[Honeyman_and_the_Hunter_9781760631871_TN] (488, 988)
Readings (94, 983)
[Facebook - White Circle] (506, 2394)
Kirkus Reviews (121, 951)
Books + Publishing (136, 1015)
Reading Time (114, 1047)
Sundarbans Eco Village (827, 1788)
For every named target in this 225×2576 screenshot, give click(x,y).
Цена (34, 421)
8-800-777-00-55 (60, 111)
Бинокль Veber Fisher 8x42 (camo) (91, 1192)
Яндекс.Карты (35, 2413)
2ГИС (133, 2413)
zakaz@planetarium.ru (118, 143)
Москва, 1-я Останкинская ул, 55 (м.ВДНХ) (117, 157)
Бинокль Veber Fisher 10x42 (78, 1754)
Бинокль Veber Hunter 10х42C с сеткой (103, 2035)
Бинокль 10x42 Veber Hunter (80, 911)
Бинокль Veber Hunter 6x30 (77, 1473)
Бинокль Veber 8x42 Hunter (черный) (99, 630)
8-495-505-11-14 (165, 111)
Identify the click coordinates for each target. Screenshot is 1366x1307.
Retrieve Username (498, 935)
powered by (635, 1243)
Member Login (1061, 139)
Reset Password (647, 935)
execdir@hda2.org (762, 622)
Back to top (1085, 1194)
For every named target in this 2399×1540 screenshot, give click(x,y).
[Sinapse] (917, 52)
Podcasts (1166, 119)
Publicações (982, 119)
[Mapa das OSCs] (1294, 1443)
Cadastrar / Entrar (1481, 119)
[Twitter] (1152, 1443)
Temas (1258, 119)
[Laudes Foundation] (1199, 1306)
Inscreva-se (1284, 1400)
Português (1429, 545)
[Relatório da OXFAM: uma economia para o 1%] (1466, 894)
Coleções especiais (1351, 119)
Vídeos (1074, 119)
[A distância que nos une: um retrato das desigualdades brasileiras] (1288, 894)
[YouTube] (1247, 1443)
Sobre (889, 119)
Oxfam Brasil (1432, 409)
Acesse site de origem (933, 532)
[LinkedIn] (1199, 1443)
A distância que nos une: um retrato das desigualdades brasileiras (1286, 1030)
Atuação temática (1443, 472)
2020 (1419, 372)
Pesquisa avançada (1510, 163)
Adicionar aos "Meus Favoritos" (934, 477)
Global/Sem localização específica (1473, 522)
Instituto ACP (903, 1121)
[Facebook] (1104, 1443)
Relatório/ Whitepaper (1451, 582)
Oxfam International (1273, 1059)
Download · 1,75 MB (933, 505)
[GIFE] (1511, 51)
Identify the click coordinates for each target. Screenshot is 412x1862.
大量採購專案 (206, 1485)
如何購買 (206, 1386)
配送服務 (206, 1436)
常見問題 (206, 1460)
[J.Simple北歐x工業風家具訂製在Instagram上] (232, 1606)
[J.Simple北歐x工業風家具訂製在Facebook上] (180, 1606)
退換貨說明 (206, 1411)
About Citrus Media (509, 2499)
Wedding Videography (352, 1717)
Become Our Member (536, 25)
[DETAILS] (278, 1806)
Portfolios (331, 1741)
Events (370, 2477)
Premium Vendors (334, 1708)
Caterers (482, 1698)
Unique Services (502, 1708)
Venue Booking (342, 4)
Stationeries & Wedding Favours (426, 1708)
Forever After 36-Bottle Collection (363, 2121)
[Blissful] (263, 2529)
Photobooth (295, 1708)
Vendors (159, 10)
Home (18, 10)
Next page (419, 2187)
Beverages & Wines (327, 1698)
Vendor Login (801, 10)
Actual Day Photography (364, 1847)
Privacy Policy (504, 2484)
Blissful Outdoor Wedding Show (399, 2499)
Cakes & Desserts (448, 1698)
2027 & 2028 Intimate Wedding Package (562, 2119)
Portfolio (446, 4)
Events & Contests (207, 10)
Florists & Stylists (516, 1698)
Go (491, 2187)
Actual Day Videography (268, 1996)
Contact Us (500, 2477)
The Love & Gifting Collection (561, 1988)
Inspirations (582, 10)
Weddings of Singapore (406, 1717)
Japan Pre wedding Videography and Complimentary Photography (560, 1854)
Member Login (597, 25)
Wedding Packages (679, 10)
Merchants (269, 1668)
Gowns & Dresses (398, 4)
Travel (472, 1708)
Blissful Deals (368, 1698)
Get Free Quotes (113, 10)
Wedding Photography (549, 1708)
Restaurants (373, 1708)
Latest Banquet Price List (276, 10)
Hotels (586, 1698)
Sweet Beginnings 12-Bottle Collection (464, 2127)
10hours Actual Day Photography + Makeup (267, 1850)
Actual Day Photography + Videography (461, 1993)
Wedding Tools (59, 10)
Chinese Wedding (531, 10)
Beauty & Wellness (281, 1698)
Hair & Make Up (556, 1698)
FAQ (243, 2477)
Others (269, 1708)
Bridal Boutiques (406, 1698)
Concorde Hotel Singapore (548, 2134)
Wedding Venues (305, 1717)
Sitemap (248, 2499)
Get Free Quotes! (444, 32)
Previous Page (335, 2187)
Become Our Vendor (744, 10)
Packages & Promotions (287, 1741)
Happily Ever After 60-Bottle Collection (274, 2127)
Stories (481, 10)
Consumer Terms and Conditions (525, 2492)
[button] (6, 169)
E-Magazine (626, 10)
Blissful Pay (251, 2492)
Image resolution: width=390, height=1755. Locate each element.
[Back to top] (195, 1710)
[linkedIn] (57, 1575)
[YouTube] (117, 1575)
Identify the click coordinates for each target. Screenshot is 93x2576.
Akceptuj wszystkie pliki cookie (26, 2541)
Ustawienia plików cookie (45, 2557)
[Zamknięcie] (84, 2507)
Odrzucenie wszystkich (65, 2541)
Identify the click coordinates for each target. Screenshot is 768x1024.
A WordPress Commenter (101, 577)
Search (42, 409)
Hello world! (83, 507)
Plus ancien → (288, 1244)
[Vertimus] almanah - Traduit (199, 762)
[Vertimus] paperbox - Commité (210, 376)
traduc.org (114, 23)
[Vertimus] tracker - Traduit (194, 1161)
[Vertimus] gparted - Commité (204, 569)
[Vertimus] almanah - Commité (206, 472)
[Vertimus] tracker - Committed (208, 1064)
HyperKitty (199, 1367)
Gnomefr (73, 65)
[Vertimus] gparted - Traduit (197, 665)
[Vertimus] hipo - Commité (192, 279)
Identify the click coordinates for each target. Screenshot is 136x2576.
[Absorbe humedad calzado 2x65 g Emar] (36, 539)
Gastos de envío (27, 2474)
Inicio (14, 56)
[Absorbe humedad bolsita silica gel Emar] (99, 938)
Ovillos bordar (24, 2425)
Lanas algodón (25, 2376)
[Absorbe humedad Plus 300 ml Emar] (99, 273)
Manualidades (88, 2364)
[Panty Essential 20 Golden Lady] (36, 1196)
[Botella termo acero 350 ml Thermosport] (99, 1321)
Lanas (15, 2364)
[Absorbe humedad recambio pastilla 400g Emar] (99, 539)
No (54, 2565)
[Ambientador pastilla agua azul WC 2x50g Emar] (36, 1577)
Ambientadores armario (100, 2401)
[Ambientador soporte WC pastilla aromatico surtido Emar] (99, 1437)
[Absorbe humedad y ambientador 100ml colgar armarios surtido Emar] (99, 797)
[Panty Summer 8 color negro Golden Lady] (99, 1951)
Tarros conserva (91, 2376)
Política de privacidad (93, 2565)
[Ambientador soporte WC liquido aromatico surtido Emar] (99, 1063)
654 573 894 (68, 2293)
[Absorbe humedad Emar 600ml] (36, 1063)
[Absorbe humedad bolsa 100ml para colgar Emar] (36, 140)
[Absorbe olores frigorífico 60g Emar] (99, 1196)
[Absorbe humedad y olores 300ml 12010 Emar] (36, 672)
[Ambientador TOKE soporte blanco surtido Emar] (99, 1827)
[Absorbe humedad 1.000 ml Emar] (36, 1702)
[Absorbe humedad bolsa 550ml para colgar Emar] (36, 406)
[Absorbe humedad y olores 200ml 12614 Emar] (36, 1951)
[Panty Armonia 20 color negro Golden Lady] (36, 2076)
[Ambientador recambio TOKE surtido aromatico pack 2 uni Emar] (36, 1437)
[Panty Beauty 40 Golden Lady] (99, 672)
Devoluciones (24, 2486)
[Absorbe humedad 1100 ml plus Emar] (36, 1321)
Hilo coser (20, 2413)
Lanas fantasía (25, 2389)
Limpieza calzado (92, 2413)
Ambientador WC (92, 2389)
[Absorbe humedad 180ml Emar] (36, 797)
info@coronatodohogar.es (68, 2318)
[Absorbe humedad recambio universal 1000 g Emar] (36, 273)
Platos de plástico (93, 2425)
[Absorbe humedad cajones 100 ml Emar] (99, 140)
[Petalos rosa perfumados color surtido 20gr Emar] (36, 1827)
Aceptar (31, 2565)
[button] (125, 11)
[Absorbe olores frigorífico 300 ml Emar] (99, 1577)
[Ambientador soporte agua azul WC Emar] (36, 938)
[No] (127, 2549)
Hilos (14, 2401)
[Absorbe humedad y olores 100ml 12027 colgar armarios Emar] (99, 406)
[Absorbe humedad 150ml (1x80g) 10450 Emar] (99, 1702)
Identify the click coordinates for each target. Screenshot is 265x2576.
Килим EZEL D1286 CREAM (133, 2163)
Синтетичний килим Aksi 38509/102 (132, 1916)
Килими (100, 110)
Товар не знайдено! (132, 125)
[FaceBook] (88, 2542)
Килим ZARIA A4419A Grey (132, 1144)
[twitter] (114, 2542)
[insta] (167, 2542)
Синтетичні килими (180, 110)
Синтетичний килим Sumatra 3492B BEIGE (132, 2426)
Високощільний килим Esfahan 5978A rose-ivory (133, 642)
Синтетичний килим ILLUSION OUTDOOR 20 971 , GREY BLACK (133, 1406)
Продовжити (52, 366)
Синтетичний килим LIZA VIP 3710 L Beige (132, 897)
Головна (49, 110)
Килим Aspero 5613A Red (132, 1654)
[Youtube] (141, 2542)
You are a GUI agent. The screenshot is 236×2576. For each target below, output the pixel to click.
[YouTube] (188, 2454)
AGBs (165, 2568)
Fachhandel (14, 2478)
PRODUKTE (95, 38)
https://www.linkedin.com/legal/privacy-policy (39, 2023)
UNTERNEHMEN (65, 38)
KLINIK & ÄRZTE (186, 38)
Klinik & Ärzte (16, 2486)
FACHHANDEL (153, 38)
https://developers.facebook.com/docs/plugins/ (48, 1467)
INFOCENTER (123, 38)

__PROBLEM STATEMENT__
Write out only the lines that run from the line containing "Бинокль Veber Fisher 10x42 (78, 1754)" through the line containing "Back to top (1085, 1194)", both included, exactly as they appear above.

__YOUR SOLUTION__
Бинокль Veber Fisher 10x42 (78, 1754)
Бинокль Veber Hunter 10х42C с сеткой (103, 2035)
Бинокль 10x42 Veber Hunter (80, 911)
Бинокль Veber Hunter 6x30 (77, 1473)
Бинокль Veber 8x42 Hunter (черный) (99, 630)
8-495-505-11-14 (165, 111)
Identify the click coordinates for each target. Screenshot is 1366x1307.
Retrieve Username (498, 935)
powered by (635, 1243)
Member Login (1061, 139)
Reset Password (647, 935)
execdir@hda2.org (762, 622)
Back to top (1085, 1194)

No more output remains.